TASKS AND EXERCISES =>
1/ Answer these from the news report on National's medicinal cannabis bill:
(a) Who asked Simon Bridges why his party put the bill forward now?
(b) Where did Dr Shane Reti travel at his own expense?
(c) For how many years had National been in power before the bill, according to the question put to Bridges?
2/ Write a continuation of the news report on National's medicinal cannabis bill, starting right after its last sentence.

── GIVEN PASSAGE ──

Simon Bridges has denied National's new medicinal cannabis bill is a "stunt" during a press conference today.
1 NEWS' political editor Jess Mutch asked why his party has put forward a bill now after nine years in power.
"Can you see why people sitting at home would think you had nine years to do something about this and it looks like a bit of a stunt now you're in opposition?" Mutch asked.
Mr Bridges gave a long answer on why the bill isn't a stunt and how it has long been in the works for the party.
"I think if you call it a stunt you have to contend with the fact that this is a number of months of work as Dr Shane Reti at his own expense went to the US, spending a considerable period of times looking at the various regimes and a number of prolonged discussions among our caucus.
"I think our caucus message was we don't believe the Government's doing is good enough, put up or shut up, give us a regime that we think will be workable for New Zealanders and I think they have delivered that in spades."

───
── PROVIDED INFORMATION ──

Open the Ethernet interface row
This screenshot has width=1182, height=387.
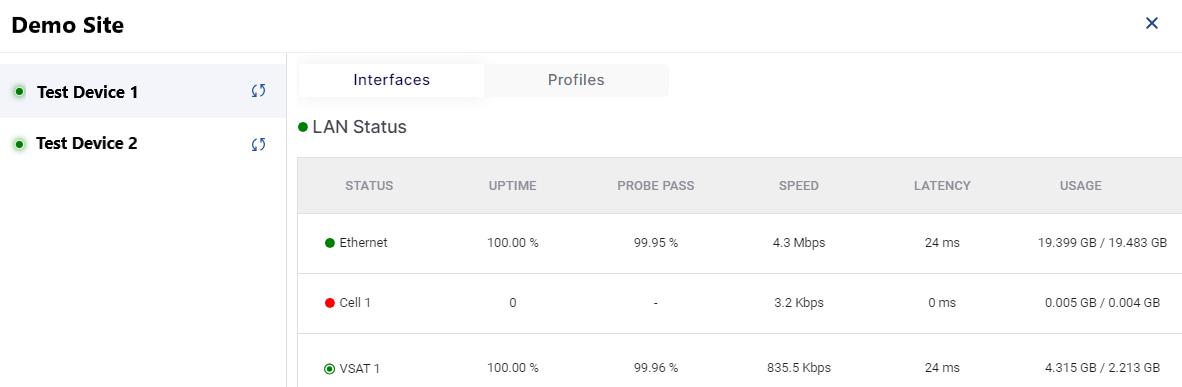pyautogui.click(x=740, y=243)
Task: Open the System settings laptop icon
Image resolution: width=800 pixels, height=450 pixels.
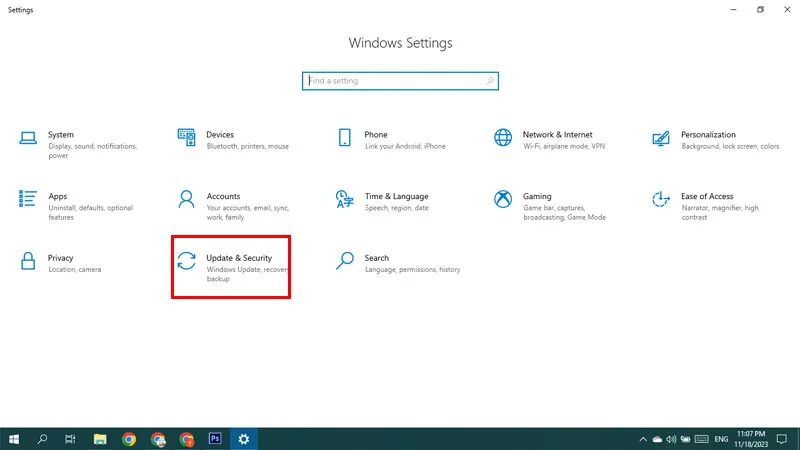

───

ANSWERS FOR EACH ITEM =>
1/
(a) Jess Mutch, 1 NEWS' political editor.
(b) The US.
(c) Nine years.

2/
Mr Bridges earlier said the Government's current bill "utterly fails" at creating the right regulatory and legislative controls alongside giving Kiwis greater medicinal cannabis access to ease suffering.
"So we will vote against it. It includes only minor improvements to how cannabidiol products are treated, which the previous National Government had already facilitated," he said in a statement.
"It is also totally silent on how a medicinal cannabis regime would operate in practice. The Government has said it will increase access now and leave it to officials to think through the controls and the consequences later."
Mr Bridges said National's member's bill, which would only go before Parliament if pulled out of the ballot, was the result of "significant work" by MPs and reflected "a blend of international best practice, tailored to New Zealand".
It proposes a licensing regime and approval for medicinal cannabis products in the way medicine is approved by Metsafe.
The party supported the Government's medicinal bill in its first reading earlier this year; however said further support was based on select committee changes.